══ Materials provided ══

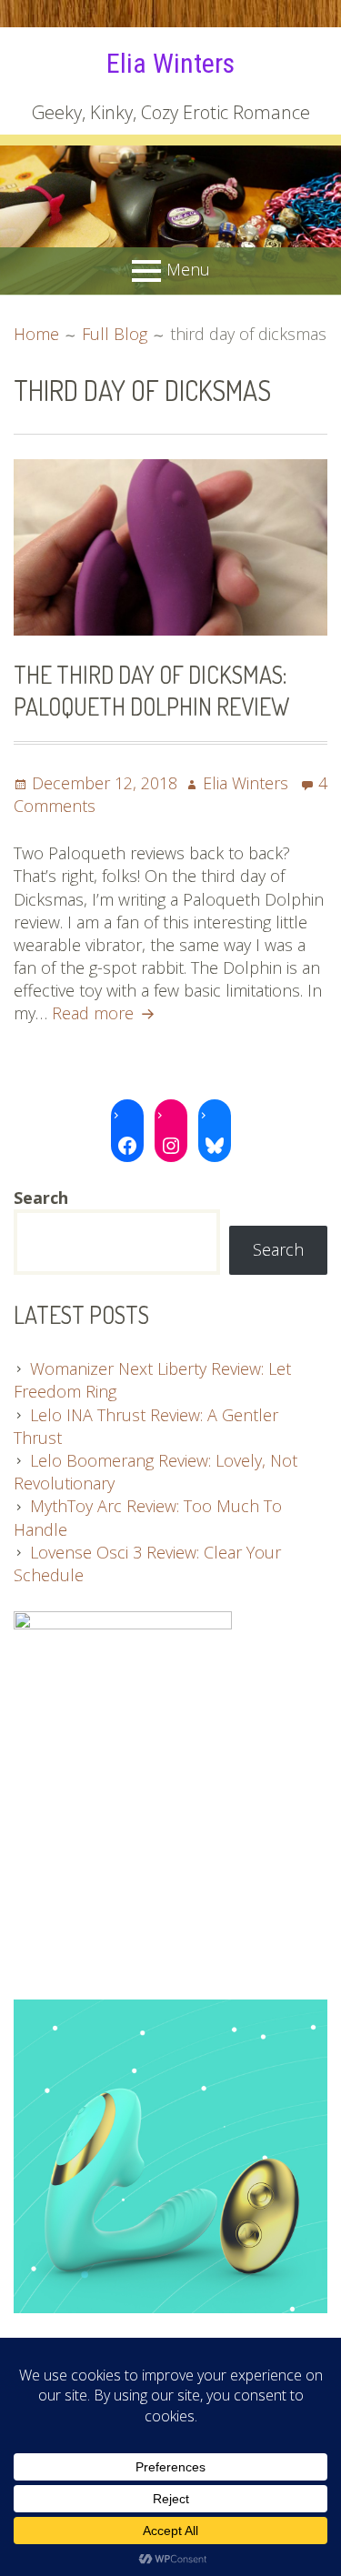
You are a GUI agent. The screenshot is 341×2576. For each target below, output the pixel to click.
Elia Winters (170, 63)
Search (278, 1249)
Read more (105, 1013)
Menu (188, 269)
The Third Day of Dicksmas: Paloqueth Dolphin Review (151, 690)
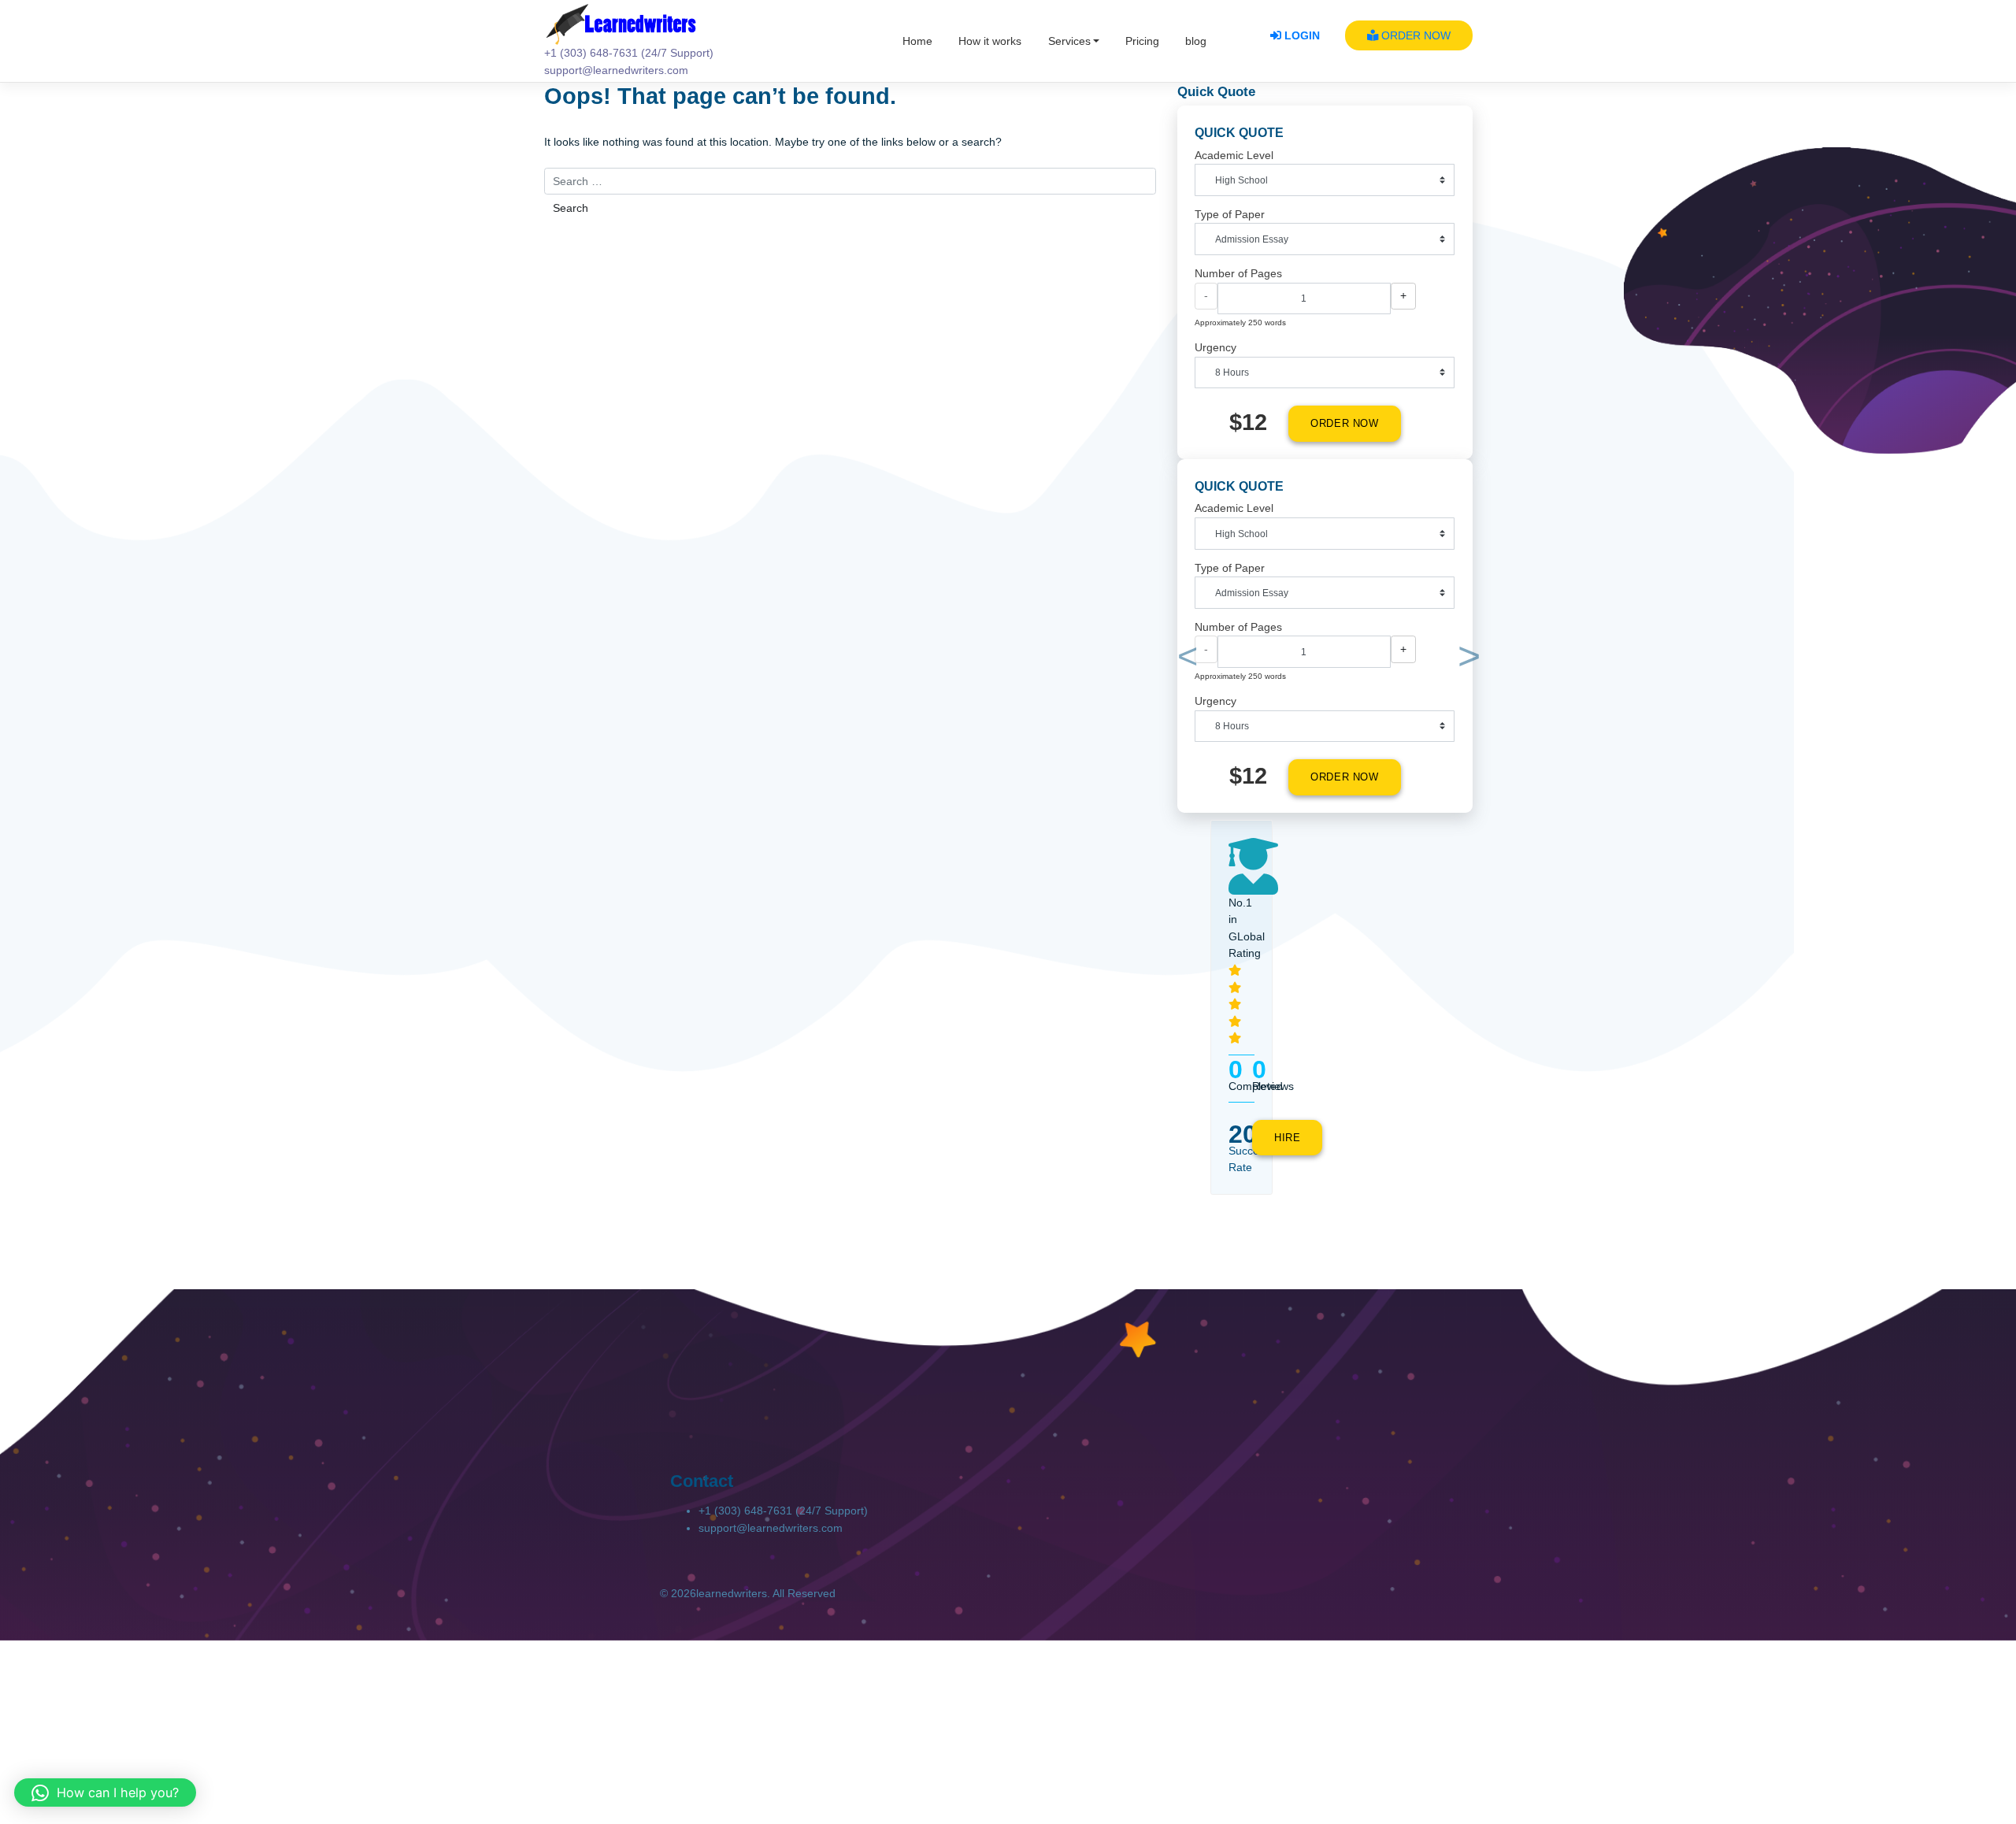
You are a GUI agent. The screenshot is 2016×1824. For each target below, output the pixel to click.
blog (1195, 41)
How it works (989, 41)
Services (1069, 41)
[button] (1184, 659)
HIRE (1287, 1138)
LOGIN (1300, 35)
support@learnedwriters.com (771, 1528)
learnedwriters (731, 1593)
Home (917, 41)
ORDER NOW (1414, 35)
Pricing (1142, 41)
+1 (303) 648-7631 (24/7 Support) (783, 1510)
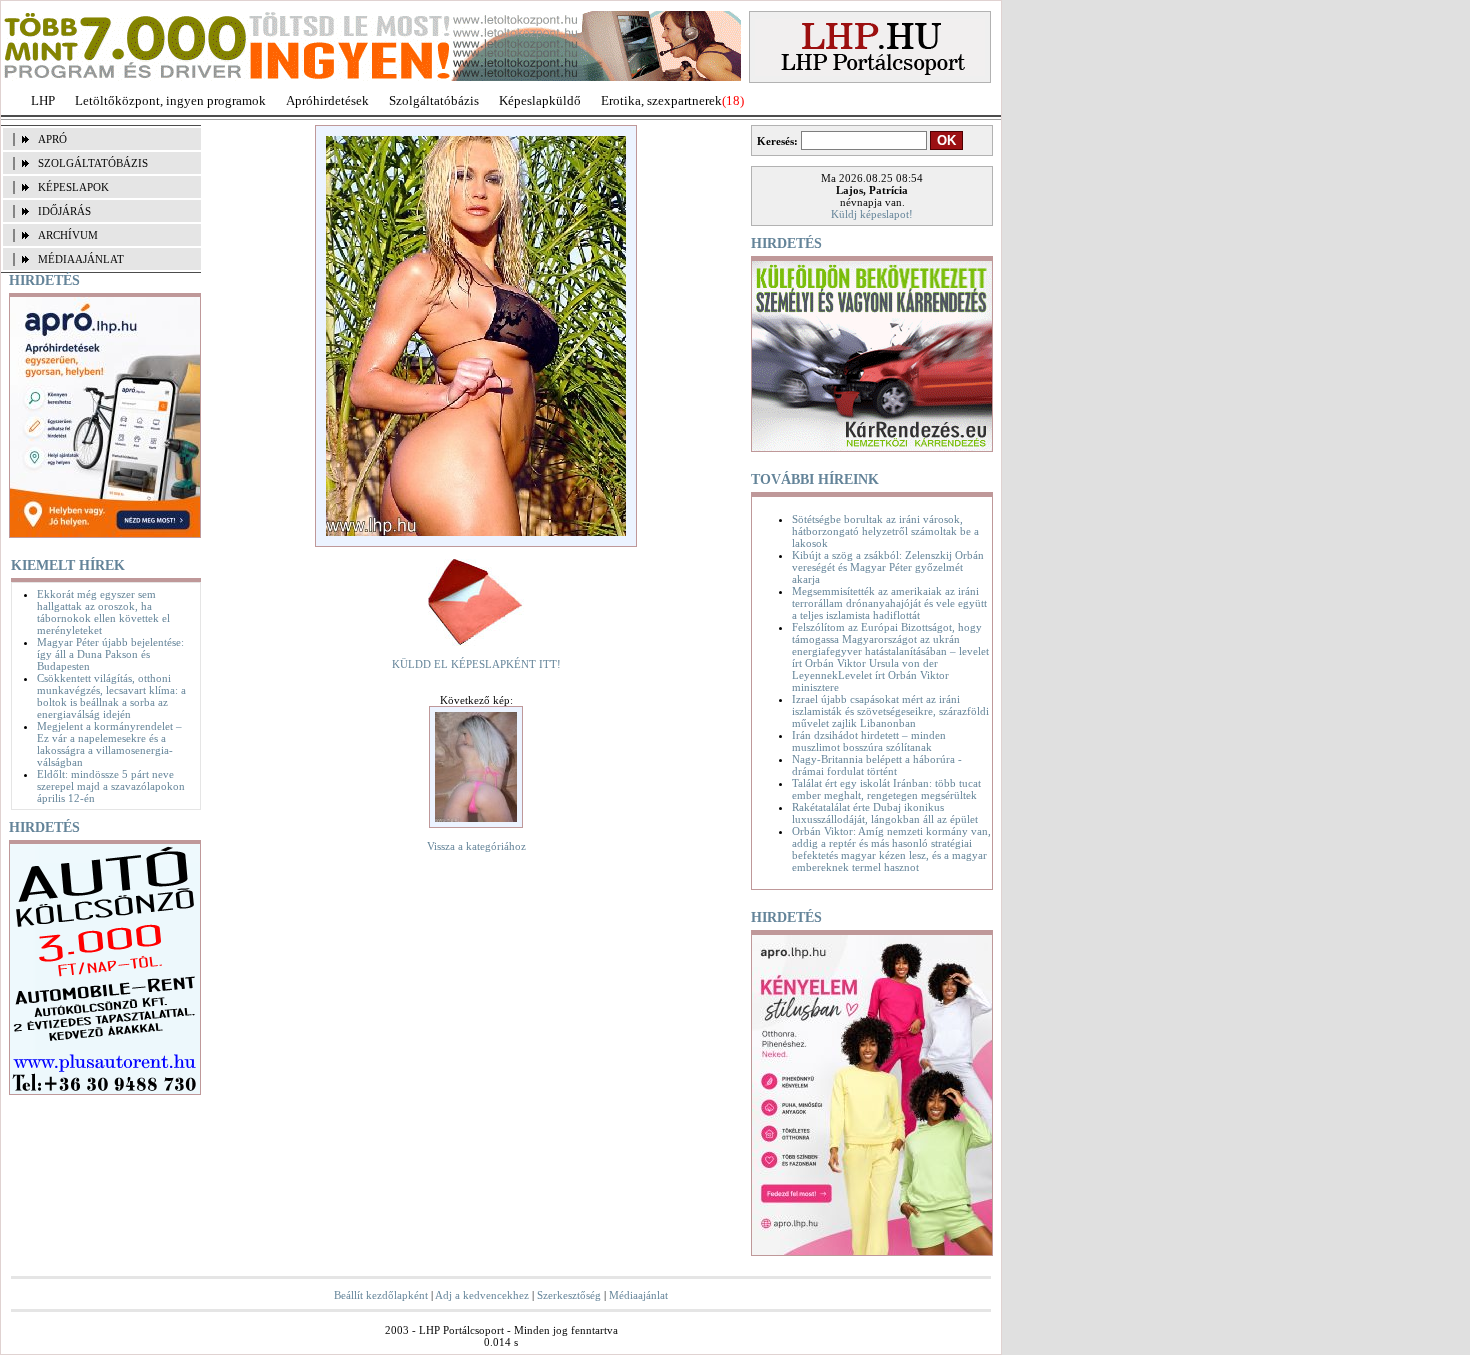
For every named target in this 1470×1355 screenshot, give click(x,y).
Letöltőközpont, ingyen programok (170, 100)
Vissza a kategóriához (476, 846)
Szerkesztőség (569, 1295)
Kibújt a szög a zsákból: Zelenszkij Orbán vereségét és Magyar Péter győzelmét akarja (888, 567)
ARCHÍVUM (68, 235)
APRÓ (52, 139)
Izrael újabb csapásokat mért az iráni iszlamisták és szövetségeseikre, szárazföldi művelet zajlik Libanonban (890, 711)
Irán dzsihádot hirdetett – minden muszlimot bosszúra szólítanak (869, 741)
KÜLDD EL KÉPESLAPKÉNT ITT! (476, 664)
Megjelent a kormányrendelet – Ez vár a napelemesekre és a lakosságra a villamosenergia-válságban (109, 744)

═══

Work required:
Write out exactly the lines from the one containing "blog (1195, 41)" through the end of the records above, both included, leaving all pictures out.

Worked solution:
blog (1195, 41)
How it works (989, 41)
Services (1069, 41)
[button] (1184, 659)
HIRE (1287, 1138)
LOGIN (1300, 35)
support@learnedwriters.com (771, 1528)
learnedwriters (731, 1593)
Home (917, 41)
ORDER NOW (1414, 35)
Pricing (1142, 41)
+1 (303) 648-7631 (24/7 Support) (783, 1510)
For every named target in this 1470×1355 screenshot, give click(x,y).
Letöltőközpont, ingyen programok (170, 100)
Vissza a kategóriához (476, 846)
Szerkesztőség (569, 1295)
Kibújt a szög a zsákból: Zelenszkij Orbán vereségét és Magyar Péter győzelmét akarja (888, 567)
ARCHÍVUM (68, 235)
APRÓ (52, 139)
Izrael újabb csapásokat mért az iráni iszlamisták és szövetségeseikre, szárazföldi művelet zajlik Libanonban (890, 711)
Irán dzsihádot hirdetett – minden muszlimot bosszúra szólítanak (869, 741)
KÜLDD EL KÉPESLAPKÉNT ITT! (476, 664)
Megjelent a kormányrendelet – Ez vár a napelemesekre és a lakosságra a villamosenergia-válságban (109, 744)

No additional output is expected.